In the entries below, find each line with the string "computer" and copy it.

· · · ·

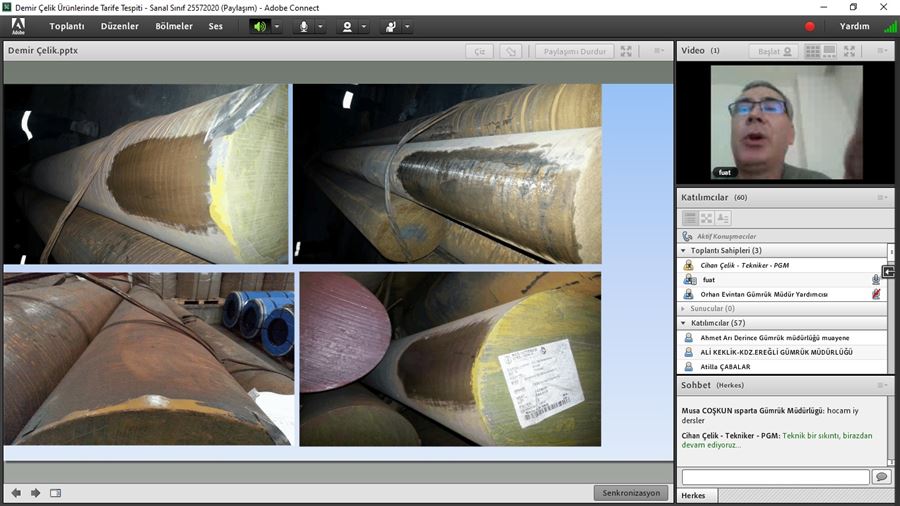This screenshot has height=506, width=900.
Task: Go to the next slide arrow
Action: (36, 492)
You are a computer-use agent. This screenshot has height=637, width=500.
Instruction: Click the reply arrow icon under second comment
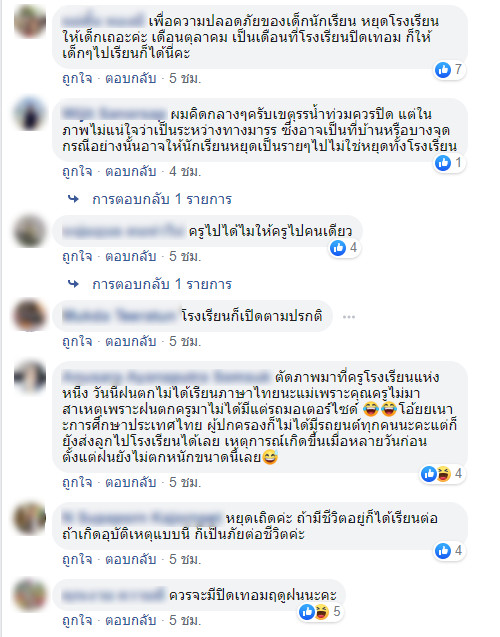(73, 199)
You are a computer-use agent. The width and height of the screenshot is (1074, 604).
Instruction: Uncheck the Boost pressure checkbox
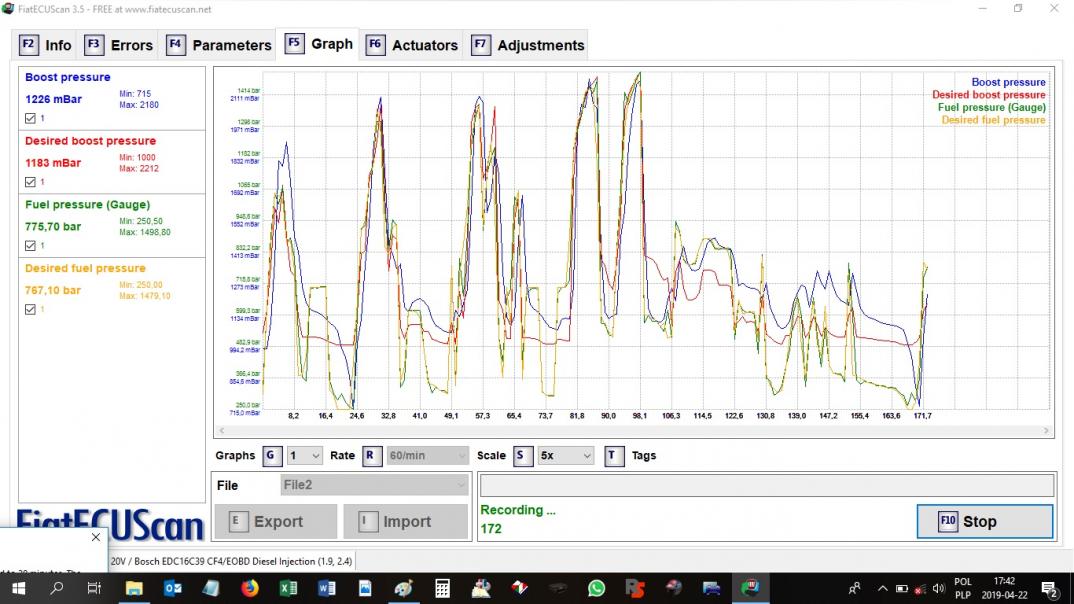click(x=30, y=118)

· · · ·

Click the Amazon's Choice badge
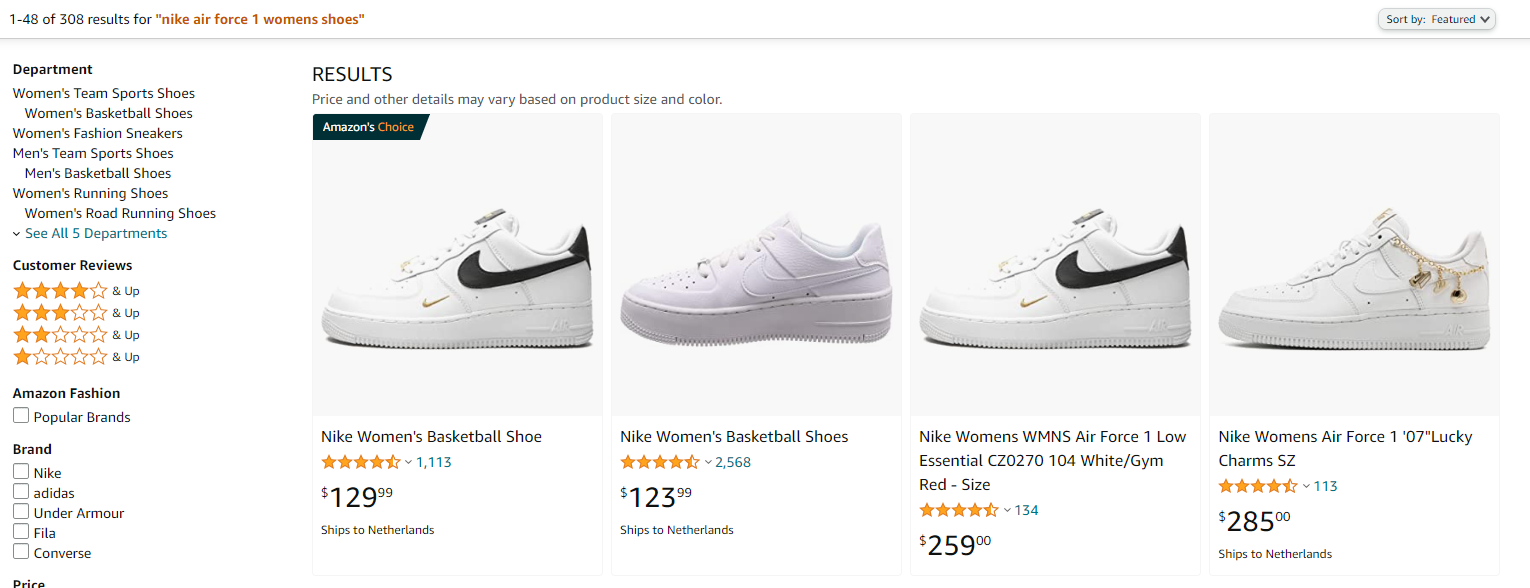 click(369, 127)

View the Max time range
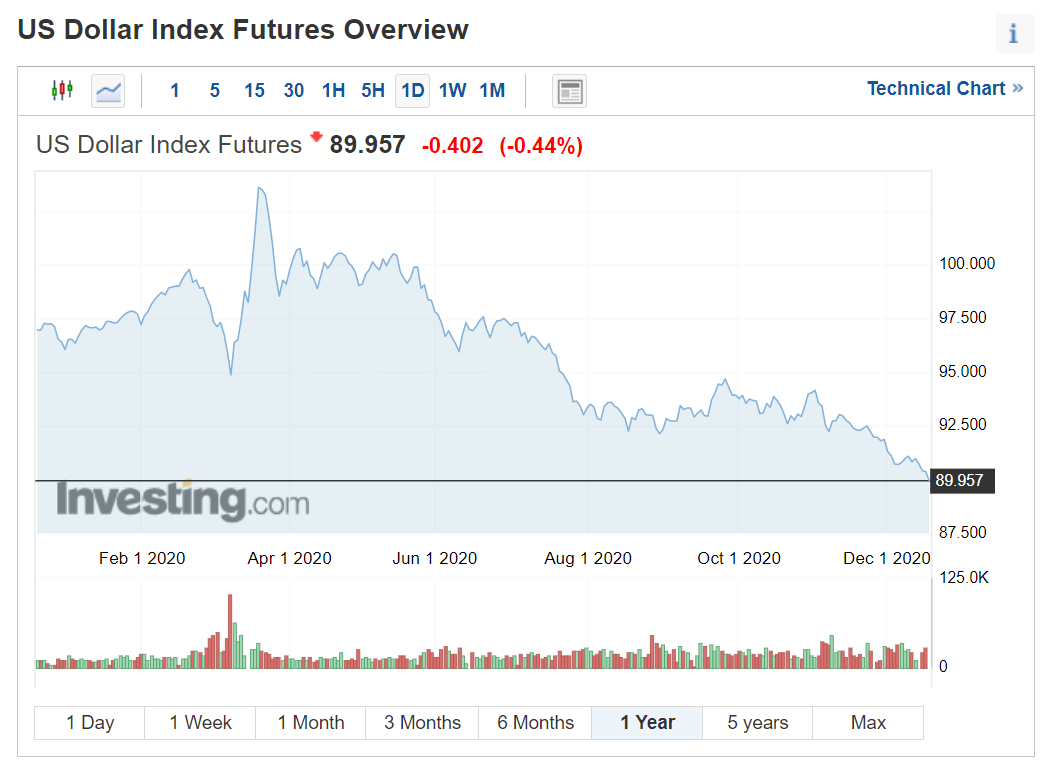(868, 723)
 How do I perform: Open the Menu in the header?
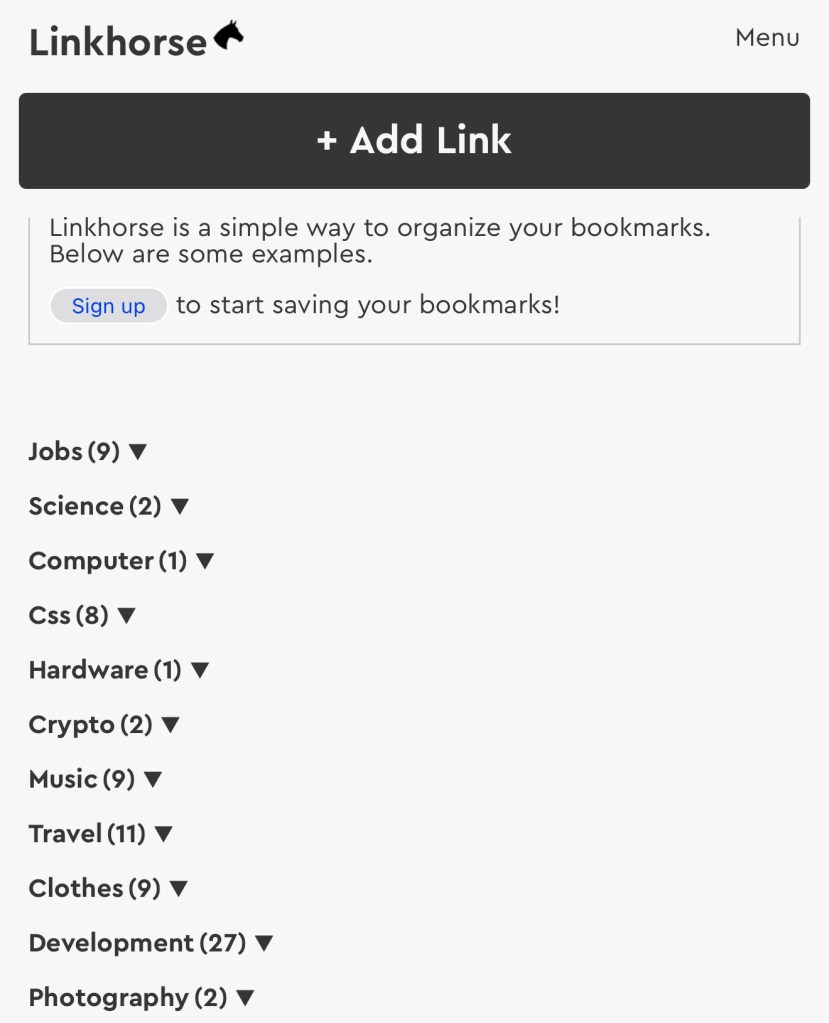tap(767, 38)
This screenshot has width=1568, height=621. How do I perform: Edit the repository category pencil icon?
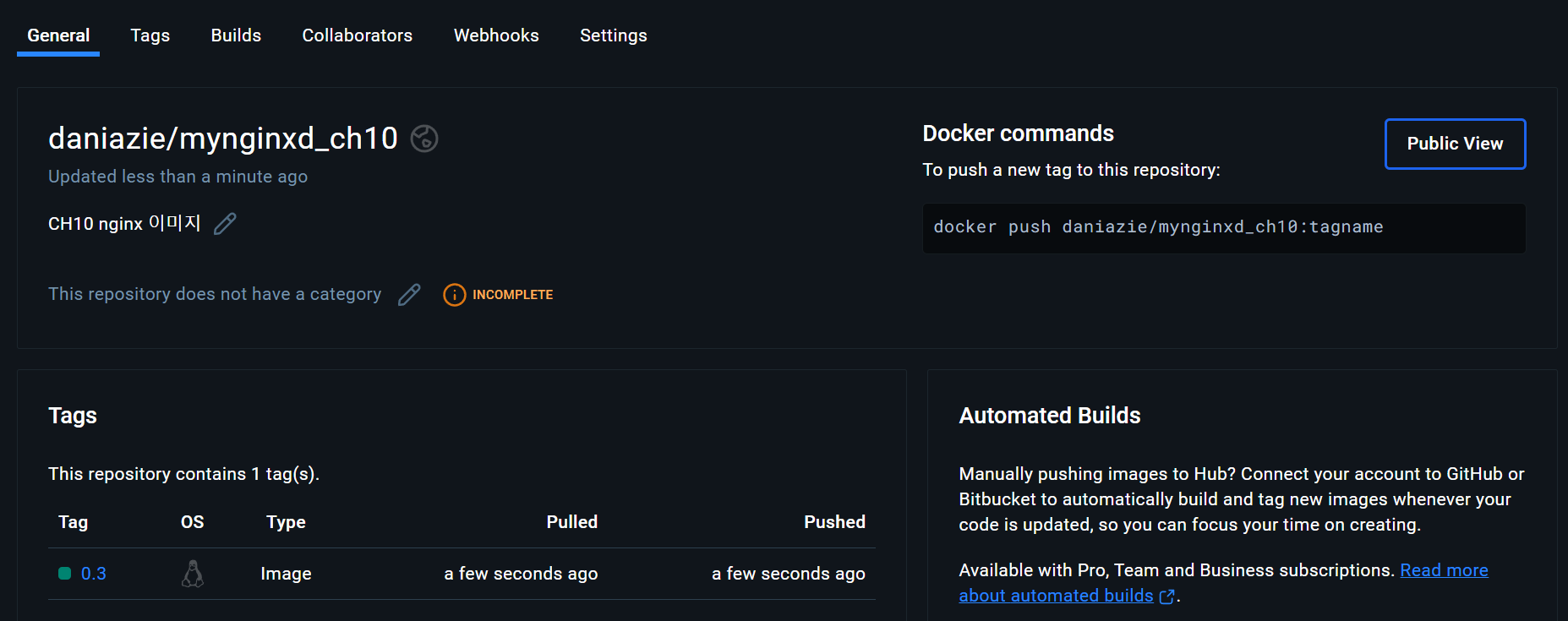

· · · ·

◆ RESULT OF THE EXERCISE ◆
You are a computer-use agent. This screenshot has height=637, width=500.
You are a computer-use agent. The width and height of the screenshot is (1074, 604).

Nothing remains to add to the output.